## [課題一覧]
A) 鷽替神事についての文章によると、大阪の天満宮でこの神事が行われるのは毎年何月何日ですか。
B) 鷽替神事についての文章を、最後の文の後から書き継いでください。

## [本文抜粋]
毎年1月25日に大阪の天満宮で「鷽替(うそかえ)神事」という奇妙な行事が行われます。参拝客がウソの絵札が入ったお守りをもらった後、「替えましょう、替えましょう、嘘を真に替えましょう」と言いながら、お互いに交換し合います。
去年1年間についた嘘を、ウソに託して罪滅ぼしするわけです。交換した回数が多いほどご利益があるとされています。

本殿の前でお守りを交換し合う参拝客

交換会が終わり、お守りの封を開けて中に金色の鷽鳥が入っていると賞品が進呈されるという仕組み。北野天満宮にはないようですが、各地の天満宮で似たような行事が催されており、絵札ではなく木彫りのウソを使う神社もあります。
大阪天満宮の説明によると、天神さん(=菅原道真公)は「学問の神様」であると同時に「正直の神様」でもあり、ウソが天神さんの愛した梅の木に縁が深いために始まった神事だそうです。

## [保存データ]
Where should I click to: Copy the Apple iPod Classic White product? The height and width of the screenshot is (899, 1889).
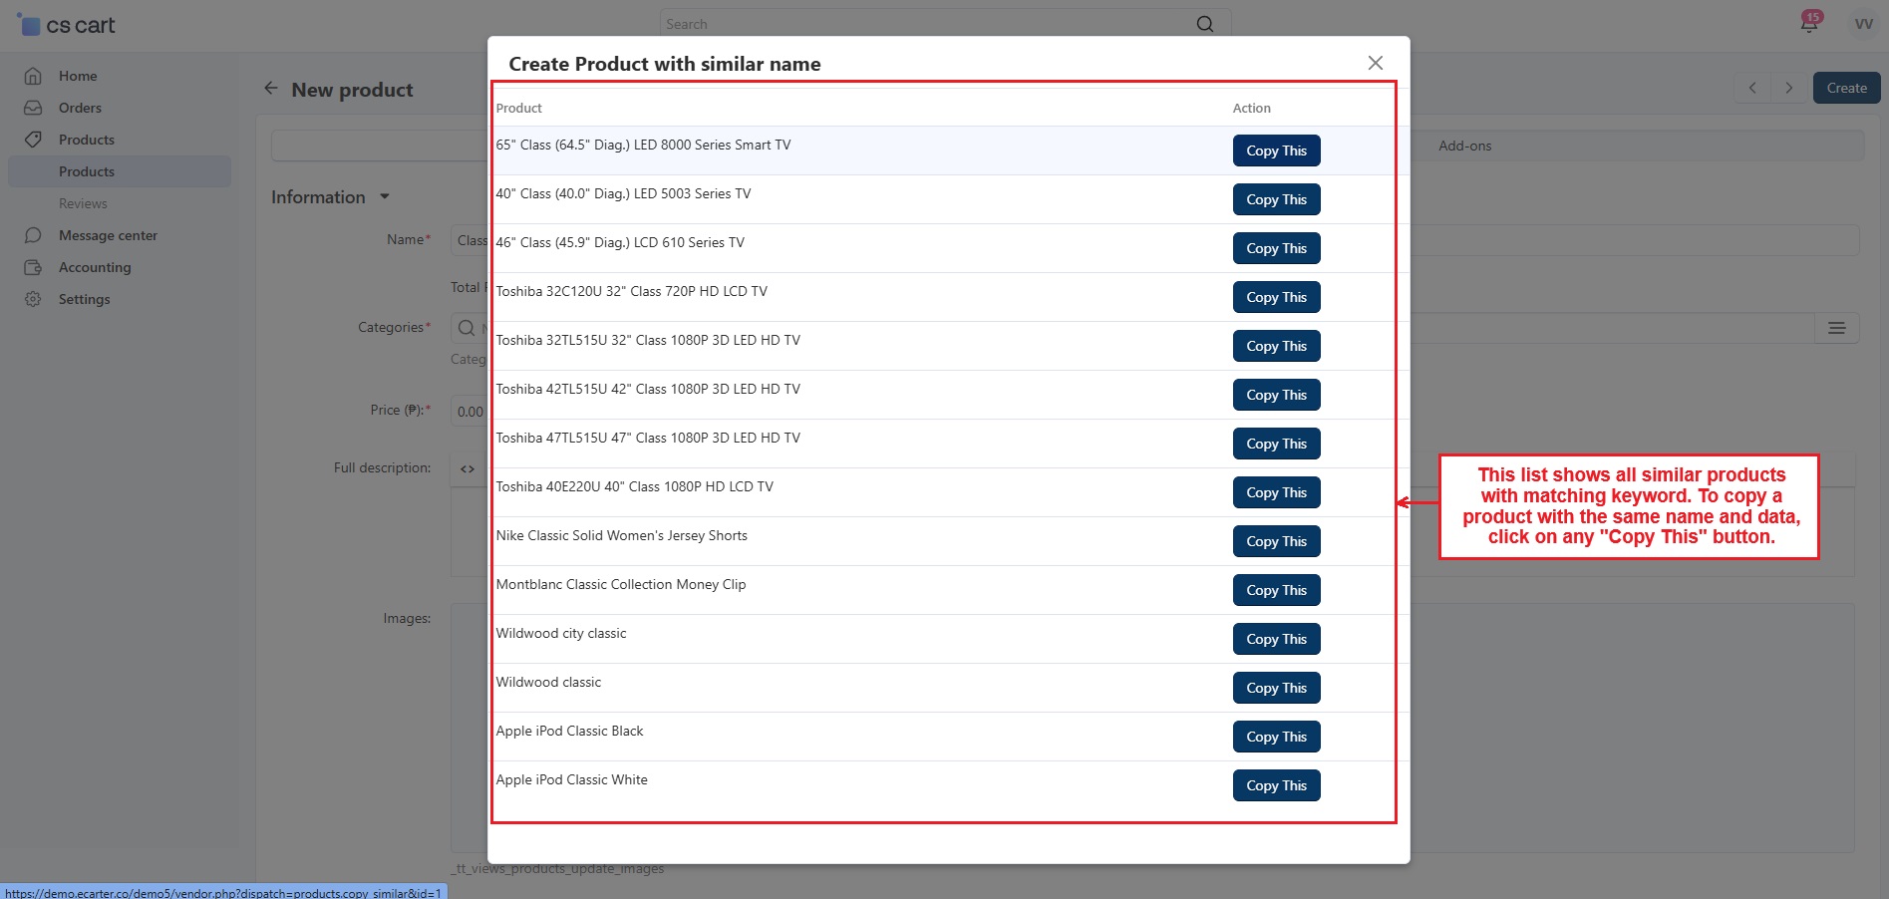[1275, 785]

## [本課題の解答]
A) 毎年1月25日です。

B)
鷽鳥神事のお守り。左の袋の中に右の鷽鳥が入っています

しかし、この「鷽替神事」には3つの嘘があります。まず、ウソの語源は「嘘」ではありません。「うそ吹く」という言葉があるように、ウソは「口笛」の古語で、「フィー、フィー」と口笛のような声で鳴くことに由来します。
2つめの嘘は、お守りの絵。下の写真の実物と比べると、シルエットは似ていますが、色が全く違います。上の絵札のような鳥は、少なくとも日本にはいないでしょう。

3つめは、梅の木に縁があるという嘘。ウソは桜の芽を食べる習性があって、各地の桜守りには嫌われる存在。桜には縁がありますが、梅には特に縁はないはず。
目くじら立てるつもりはないですが、「正直の神様」の神事がこんな嘘だらけでいいのでしょうかね~(笑)。